Otra metafísica, negando el carácter de inevitabilidad del futuro, postularía que lo correcto no es habilitar acciones de prevención diseñadas en función de los escenarios más probables que integren situaciones dañinas para la civilización, sino precisamente fijando como ineluctables las catástrofes menos probables. Sería esta conciencia de la inevitabilidad de la desgracia la que proporcionaría la voluntad necesaria para instrumentar mecanismos de prevención eficaz. Ese “catastrofismo tranquilo” podría actuar como revulsivo, pero con la idea de que nada malo tendría que ocurrir mañana, sin embargo, como sí ocurrirá un día, hay necesidad pero también tiempo pata actuar. Se evitarían de este modo por parte de los decidores reacciones de pánico, o por lo menos emocionales, que son contraproducentes.

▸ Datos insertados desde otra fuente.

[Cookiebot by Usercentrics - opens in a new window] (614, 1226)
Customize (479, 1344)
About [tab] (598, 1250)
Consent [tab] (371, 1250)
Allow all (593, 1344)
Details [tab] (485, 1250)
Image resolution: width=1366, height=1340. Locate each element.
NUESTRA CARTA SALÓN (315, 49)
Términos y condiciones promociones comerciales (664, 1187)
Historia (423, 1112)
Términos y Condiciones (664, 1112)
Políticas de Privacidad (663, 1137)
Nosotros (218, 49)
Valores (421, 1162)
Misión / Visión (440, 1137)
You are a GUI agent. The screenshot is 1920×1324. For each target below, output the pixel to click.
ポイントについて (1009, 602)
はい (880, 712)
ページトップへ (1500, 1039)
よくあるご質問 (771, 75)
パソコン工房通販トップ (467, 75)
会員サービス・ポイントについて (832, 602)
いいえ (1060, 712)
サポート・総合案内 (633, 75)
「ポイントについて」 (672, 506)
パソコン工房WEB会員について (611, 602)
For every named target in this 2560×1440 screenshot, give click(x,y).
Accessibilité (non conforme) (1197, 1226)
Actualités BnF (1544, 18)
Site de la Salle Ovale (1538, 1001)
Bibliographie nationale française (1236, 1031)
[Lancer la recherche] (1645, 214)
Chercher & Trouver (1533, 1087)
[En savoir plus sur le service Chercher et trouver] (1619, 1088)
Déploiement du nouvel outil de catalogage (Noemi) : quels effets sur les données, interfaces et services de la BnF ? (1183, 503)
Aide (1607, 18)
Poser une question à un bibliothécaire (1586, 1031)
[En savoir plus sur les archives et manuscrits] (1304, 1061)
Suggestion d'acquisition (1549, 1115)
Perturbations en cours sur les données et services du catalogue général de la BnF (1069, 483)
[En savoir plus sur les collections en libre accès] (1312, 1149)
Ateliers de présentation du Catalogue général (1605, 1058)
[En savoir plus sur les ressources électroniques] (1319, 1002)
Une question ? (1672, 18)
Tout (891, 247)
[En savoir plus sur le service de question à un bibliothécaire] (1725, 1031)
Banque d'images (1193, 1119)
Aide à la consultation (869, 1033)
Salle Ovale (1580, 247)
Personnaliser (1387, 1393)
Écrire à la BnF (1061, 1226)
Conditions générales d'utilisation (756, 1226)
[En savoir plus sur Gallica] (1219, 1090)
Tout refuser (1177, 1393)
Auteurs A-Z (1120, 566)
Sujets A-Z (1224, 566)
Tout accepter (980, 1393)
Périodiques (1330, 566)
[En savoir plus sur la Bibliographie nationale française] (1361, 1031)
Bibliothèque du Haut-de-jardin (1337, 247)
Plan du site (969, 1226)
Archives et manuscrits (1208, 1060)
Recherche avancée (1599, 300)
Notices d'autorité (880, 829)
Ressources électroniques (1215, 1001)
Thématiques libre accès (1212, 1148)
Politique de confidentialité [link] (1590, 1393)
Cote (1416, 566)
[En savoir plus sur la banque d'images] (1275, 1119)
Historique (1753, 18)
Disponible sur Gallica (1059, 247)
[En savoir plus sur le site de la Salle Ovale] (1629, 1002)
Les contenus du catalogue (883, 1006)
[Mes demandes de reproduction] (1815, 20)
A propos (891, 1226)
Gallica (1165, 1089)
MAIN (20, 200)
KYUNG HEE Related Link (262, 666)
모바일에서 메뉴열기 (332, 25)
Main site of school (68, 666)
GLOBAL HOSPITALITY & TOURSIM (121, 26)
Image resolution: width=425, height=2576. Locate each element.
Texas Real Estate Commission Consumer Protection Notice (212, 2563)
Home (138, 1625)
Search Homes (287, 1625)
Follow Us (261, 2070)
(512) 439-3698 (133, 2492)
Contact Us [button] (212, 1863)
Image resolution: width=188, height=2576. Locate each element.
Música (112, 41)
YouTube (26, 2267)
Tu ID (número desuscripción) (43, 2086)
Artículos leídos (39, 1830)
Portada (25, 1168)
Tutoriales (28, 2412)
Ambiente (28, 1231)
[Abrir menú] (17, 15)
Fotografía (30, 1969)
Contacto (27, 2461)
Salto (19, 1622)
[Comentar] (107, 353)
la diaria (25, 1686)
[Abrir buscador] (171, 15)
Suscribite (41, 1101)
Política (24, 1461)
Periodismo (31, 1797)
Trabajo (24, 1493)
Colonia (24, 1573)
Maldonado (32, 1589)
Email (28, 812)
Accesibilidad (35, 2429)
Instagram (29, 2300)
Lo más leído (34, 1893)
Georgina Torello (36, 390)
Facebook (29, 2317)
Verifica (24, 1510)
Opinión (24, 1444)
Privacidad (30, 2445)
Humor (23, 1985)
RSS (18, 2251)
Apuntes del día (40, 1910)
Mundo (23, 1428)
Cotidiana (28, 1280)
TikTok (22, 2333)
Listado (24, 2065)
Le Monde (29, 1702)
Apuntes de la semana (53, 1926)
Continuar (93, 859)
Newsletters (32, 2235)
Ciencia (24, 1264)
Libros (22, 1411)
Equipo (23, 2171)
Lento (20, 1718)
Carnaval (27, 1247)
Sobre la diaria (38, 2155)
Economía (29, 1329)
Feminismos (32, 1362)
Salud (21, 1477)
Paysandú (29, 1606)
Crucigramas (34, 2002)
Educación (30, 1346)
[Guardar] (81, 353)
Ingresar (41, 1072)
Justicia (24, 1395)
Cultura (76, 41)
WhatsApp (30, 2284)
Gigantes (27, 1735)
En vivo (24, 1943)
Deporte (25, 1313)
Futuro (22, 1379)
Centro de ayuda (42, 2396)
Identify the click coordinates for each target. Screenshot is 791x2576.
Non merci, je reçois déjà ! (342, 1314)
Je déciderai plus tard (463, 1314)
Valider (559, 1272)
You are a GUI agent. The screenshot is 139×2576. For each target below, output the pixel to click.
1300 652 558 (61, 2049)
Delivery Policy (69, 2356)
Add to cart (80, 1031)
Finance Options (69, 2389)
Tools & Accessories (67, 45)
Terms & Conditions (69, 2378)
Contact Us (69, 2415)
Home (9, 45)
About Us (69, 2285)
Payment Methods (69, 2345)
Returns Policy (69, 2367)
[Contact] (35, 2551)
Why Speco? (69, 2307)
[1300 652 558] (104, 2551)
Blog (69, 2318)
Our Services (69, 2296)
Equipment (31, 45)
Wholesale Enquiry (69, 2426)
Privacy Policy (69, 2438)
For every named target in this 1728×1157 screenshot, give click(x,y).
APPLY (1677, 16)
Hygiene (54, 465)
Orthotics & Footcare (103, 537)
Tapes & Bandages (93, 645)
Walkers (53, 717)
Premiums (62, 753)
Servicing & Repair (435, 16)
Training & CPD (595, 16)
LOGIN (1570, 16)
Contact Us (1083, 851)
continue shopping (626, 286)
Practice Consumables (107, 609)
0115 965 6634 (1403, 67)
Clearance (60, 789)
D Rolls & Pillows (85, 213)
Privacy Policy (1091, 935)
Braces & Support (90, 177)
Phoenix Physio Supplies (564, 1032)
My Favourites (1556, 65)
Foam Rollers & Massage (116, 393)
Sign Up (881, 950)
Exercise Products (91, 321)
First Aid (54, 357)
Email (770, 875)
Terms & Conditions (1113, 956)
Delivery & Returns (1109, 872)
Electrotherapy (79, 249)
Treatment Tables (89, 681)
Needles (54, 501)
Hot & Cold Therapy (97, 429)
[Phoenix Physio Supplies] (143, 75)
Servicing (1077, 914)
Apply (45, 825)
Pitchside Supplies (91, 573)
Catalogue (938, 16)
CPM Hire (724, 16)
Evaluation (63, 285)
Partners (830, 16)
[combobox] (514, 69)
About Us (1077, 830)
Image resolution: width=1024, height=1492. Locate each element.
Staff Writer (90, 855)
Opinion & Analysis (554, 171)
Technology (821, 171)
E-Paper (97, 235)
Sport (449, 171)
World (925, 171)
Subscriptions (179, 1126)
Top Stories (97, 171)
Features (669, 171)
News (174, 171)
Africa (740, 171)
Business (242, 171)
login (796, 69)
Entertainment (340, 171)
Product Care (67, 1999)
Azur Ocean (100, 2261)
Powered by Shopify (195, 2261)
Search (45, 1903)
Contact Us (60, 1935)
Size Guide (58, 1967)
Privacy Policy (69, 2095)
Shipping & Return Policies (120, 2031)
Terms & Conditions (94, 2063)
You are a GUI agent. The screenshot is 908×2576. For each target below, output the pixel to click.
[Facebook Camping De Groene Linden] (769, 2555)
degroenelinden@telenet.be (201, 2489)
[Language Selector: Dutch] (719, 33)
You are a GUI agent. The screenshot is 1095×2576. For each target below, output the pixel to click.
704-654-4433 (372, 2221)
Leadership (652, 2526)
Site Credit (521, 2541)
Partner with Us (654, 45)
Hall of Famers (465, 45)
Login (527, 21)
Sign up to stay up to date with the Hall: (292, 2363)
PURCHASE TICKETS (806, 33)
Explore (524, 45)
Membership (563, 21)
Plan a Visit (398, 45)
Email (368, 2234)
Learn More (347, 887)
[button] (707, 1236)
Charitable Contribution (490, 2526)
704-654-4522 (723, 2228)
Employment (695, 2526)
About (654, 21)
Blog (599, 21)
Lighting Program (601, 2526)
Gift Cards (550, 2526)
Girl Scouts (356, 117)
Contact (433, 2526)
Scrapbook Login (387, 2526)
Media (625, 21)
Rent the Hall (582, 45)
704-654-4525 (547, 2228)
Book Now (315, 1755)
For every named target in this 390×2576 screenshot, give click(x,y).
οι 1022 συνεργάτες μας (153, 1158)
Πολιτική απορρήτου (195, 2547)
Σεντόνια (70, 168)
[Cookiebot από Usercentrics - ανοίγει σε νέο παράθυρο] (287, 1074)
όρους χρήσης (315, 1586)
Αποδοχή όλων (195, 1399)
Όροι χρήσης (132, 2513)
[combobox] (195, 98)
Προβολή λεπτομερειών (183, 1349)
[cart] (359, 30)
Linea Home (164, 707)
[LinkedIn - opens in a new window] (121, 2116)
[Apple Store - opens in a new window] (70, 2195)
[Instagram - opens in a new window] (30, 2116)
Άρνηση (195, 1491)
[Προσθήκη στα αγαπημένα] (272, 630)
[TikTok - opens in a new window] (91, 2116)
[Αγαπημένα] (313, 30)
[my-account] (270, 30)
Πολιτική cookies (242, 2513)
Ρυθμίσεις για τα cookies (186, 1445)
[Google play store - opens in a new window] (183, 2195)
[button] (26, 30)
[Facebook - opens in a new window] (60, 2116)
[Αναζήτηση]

Esta nueva metafísica de la catástrofe consiste en atribuir al futuro la capacidad de influir sobre el presente, mediante la representación que se hace del devenir improbable y sin embargo necesario. Es cuando la catástrofe habrá ocurrido, se habrá vuelto posible, y se descubrirá que habrá sido siempre necesaria. El ejercicio consiste en proyectarse en ese futuro improbable pero necesario, haciendo que se inserte en el presente. Porque la realidad, a medida en que se crea, va insertando en el pasado lo imposible (lo que no ha pasado), pero deja la puerta abierta a todo lo posible todavía sin ocurrir.
La conclusión de estas digresiones filosóficas es que, ante la eventualidad de acontecimientos apocalípticos, es razonable dar más credibilidad al prospecto de desgracia, por improbable que parezca, que a la previsión más “probable” de desarrollo inocuo.
La crítica a esta actitud es que consiste en una heurística del medio, que nos conduce, por su carga emocional, a sobre-reaccionar y habilitar políticas más costosas y en última instancia más dañinas que el daño que pretenden evitar.
Pero ese miedo no es físico, sino conceptual. Se trata de hacer “como si” creíamos que lo peor va a ocurrir, para provocar el estado de ánimo necesario para actuar, pero dentro de la racionalidad.